[Data extracted from a collection]
☆ ☆ ☆ ☆ ☆

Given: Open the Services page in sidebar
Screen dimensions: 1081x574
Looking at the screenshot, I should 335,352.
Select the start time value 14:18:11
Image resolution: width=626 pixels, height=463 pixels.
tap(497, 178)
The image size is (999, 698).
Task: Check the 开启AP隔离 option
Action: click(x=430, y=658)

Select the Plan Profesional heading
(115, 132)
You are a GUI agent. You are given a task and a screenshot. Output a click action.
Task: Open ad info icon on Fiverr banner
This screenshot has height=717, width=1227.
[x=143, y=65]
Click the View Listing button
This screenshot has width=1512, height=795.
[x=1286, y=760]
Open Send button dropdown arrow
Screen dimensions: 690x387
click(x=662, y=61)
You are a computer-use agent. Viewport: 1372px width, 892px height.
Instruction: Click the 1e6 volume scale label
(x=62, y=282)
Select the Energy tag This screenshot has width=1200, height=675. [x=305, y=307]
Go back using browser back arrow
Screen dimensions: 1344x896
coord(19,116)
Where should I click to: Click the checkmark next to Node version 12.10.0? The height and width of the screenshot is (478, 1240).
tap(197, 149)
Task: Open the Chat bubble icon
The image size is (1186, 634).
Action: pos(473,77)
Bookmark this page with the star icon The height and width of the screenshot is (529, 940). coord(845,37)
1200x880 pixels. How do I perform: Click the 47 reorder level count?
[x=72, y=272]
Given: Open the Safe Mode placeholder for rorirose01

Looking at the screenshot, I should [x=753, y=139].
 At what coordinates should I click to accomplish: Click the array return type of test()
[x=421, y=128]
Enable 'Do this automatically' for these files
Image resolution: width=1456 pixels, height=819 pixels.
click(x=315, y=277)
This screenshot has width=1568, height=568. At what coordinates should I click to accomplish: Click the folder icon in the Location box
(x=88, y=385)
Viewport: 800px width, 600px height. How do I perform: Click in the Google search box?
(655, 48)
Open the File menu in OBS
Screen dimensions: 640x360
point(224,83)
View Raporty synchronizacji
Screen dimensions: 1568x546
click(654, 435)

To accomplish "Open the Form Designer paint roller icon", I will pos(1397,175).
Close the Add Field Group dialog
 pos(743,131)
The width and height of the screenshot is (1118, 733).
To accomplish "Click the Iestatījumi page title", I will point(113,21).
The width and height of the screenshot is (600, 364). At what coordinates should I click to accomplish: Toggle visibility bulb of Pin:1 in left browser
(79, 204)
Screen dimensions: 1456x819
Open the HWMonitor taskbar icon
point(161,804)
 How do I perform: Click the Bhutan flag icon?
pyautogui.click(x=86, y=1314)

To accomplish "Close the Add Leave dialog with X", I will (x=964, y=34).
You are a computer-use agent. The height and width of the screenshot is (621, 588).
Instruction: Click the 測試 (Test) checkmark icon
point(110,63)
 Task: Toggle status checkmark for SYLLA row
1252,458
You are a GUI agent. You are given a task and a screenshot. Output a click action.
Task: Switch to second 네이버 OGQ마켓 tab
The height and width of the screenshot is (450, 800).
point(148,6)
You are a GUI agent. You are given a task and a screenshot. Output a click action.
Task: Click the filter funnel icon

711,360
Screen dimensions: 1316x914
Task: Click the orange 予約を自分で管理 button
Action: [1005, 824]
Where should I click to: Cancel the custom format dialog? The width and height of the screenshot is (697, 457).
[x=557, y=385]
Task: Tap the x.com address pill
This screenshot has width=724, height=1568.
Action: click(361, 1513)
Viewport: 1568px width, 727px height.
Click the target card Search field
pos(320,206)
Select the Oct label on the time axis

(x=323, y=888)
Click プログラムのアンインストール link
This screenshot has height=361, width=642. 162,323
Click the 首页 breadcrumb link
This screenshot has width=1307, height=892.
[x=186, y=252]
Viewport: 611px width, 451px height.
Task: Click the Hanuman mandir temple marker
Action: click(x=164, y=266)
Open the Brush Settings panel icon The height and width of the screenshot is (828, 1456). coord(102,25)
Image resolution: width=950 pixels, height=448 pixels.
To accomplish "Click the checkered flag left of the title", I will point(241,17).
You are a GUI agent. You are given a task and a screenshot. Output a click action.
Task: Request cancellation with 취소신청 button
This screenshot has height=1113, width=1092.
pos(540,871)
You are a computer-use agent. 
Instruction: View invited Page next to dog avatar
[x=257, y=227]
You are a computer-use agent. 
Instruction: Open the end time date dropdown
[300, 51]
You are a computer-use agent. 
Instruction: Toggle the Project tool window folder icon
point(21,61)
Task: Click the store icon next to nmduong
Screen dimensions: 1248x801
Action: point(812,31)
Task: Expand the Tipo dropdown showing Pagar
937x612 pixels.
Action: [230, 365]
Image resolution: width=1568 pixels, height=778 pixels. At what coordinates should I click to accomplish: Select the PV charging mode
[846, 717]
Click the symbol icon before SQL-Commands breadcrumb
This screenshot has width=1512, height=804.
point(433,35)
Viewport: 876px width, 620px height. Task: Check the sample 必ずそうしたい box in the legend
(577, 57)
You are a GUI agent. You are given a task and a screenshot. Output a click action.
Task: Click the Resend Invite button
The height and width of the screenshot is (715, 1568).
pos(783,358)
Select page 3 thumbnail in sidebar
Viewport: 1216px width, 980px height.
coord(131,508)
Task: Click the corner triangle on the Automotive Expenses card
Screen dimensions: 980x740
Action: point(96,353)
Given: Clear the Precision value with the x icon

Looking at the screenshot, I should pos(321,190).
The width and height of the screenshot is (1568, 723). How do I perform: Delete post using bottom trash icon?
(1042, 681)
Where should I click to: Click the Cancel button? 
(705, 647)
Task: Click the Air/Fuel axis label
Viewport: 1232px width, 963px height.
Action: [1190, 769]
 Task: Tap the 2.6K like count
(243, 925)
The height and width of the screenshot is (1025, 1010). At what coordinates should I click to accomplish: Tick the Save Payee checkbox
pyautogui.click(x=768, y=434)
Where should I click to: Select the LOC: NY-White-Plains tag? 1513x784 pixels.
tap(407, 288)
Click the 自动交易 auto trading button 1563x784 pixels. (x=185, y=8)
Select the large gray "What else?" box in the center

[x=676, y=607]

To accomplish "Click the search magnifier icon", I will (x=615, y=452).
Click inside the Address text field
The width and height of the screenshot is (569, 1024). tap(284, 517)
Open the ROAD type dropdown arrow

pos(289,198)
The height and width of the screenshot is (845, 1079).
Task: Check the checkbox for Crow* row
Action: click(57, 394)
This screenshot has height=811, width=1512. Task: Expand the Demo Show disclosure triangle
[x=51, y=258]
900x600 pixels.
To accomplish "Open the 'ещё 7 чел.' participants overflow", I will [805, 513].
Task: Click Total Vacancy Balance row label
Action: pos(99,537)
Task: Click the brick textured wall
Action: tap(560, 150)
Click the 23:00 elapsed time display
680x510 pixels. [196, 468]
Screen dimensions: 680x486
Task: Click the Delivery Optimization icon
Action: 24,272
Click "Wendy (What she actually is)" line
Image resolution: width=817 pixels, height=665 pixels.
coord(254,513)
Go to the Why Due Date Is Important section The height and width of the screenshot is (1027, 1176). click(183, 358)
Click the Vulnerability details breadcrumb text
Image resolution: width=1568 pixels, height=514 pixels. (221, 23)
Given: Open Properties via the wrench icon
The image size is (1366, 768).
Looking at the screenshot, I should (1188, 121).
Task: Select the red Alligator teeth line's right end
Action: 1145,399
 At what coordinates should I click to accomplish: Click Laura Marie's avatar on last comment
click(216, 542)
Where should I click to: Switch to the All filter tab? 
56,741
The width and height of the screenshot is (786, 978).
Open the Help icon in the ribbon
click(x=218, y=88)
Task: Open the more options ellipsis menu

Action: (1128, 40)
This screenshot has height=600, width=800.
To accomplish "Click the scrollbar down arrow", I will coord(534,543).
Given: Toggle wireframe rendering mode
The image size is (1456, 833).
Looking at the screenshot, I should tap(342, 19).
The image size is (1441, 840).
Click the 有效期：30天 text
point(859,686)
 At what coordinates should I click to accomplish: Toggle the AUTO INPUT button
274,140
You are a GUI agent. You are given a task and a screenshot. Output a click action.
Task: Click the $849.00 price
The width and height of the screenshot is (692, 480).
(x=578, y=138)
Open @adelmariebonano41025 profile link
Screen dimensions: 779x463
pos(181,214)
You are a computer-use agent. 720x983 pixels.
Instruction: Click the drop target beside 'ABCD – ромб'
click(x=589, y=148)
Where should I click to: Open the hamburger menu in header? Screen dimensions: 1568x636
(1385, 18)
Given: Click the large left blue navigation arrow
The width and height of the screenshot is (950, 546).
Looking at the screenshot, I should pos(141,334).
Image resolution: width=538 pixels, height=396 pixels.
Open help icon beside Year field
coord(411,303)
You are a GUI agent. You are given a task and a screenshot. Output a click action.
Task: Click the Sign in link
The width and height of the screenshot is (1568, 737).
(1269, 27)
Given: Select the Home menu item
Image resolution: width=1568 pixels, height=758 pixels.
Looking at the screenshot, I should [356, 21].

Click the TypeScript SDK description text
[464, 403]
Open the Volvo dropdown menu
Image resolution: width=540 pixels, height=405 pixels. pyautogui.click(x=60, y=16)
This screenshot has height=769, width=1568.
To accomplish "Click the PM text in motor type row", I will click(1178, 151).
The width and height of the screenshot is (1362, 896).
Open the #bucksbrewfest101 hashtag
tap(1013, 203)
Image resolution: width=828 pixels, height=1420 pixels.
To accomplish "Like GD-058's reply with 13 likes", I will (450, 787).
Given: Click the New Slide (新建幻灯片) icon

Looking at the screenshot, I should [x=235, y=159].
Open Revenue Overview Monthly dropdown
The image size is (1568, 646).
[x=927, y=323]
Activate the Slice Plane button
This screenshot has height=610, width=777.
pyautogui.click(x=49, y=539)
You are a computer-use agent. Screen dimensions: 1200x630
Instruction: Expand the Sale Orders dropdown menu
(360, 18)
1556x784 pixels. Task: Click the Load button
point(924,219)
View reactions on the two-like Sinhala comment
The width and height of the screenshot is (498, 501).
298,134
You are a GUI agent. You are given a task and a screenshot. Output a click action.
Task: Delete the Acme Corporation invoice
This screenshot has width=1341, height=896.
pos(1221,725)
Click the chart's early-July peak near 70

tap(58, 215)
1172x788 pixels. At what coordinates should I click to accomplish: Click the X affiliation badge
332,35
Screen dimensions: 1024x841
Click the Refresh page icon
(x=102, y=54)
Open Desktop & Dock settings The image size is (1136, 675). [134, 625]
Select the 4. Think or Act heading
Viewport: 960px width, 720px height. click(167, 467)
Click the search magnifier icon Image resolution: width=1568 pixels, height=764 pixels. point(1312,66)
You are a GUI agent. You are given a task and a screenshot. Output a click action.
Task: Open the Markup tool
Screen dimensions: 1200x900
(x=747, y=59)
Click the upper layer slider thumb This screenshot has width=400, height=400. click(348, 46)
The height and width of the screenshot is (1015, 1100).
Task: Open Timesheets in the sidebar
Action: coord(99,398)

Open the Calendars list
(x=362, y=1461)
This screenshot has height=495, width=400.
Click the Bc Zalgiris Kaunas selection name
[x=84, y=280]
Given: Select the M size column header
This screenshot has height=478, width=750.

☆ ☆ ☆ ☆ ☆

Reproduce everything from the line containing "Select the Energy" down to the line containing "coord(19,116)", substituting "back button" for "browser back arrow" and leaving all else unchanged.

### [Full output]
Select the Energy tag This screenshot has width=1200, height=675. [x=305, y=307]
Go back using back button
Screen dimensions: 1344x896
coord(19,116)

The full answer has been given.